**What needs to be done:**
Where the string "https" occurs in a line of the entries below, copy that line.

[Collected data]
== Segment start ==

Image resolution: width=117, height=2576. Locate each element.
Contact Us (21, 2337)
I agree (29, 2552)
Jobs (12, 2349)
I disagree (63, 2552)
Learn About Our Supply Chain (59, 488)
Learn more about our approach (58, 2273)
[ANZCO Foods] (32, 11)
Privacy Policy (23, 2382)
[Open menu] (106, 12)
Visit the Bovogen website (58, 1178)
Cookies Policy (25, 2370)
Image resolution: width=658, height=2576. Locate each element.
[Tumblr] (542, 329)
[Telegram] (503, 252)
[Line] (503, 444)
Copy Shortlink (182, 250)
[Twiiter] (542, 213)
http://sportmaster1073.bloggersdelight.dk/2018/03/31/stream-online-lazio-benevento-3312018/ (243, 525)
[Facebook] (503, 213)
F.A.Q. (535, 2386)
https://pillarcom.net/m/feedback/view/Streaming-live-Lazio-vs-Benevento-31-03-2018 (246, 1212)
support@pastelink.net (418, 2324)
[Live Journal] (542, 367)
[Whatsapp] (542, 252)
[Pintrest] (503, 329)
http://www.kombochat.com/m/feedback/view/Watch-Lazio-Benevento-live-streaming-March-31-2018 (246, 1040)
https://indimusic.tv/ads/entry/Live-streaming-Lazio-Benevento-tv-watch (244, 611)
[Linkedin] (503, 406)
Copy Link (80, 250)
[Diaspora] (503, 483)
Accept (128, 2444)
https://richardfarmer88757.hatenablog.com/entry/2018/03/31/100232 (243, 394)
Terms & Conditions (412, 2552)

== Segment end ==

**Answer space:**
https://pillarcom.net/m/feedback/view/Streaming-live-Lazio-vs-Benevento-31-03-2018 (246, 1212)
https://indimusic.tv/ads/entry/Live-streaming-Lazio-Benevento-tv-watch (244, 611)
https://richardfarmer88757.hatenablog.com/entry/2018/03/31/100232 (243, 394)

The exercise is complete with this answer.